The “mayday” call prompted a frantic search from rapid intervention teams, who were unable to hear one of the men even though he was calling for help.
“It was a very intense time,” said fire Chief Bill Stewart.
“It’s a very horrific situation for firefighters on scene to locate them in the smoke and extricate them from the building.”
The pair, who were not badly hurt, were finally located on the upper floor and taken to hospital for observation before being sent home.
At its height, 32 fire trucks and 125 firefighters responded to the pre-dawn six-alarm blaze in an empty heritage building in downtown Toronto.
The fire shut a stretch of Yonge Street — one of the city’s busiest thoroughfares — and temporarily disrupted transit. Still, the impact was not severe given that many people were off work and businesses closed in lieu of New Year’s Day.
The blaze also forced nearby Ryerson University to close for the day, although the student residences were reopening Monday as planned.
The building prompted headlines last April when its facade collapsed onto a normally busy sidewalk, sparking fears that pedestrians had been trapped under the rubble. However, no one was hurt in that incident.
Most of the rest of the wall came down with Monday’s fire.
There was no word on the cause of the blaze, with investigators still unable to get a good look at the scene.
Capt. Mike Strapko, with the fire department, said “multiple structural collapse” made it impossible for firefighters to get inside the building to deal with the stubborn blaze.
“We can’t get in there. There’s obviously fire hiding under the floor, between the walls,” Strapko said.
Aerial trucks poured water onto the top of the building in an effort to contain the blaze. Thick smoke spewed from the site over the city.
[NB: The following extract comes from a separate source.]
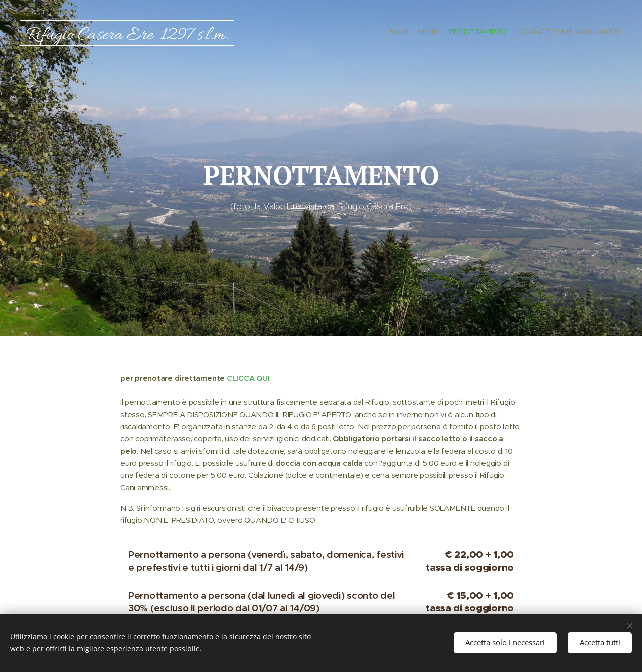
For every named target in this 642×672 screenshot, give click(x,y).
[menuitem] (593, 33)
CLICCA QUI (248, 378)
“We have a deep-seated fire because of the roof structure caving in,” Stewart said.
The neighbouring roof from which the two firefighters fell into the “hot zone” was slippery because of all the water but it was not clear why they lost their footing, he added.
At least one of the men fell about five metres.
In all, three fighters were sent to hospital as a precautionary measure while a fourth was treated on the scene for a minor injury.
One of the injured firefighters hurt his back.
“He’ll certainly be sore,” Stewart said.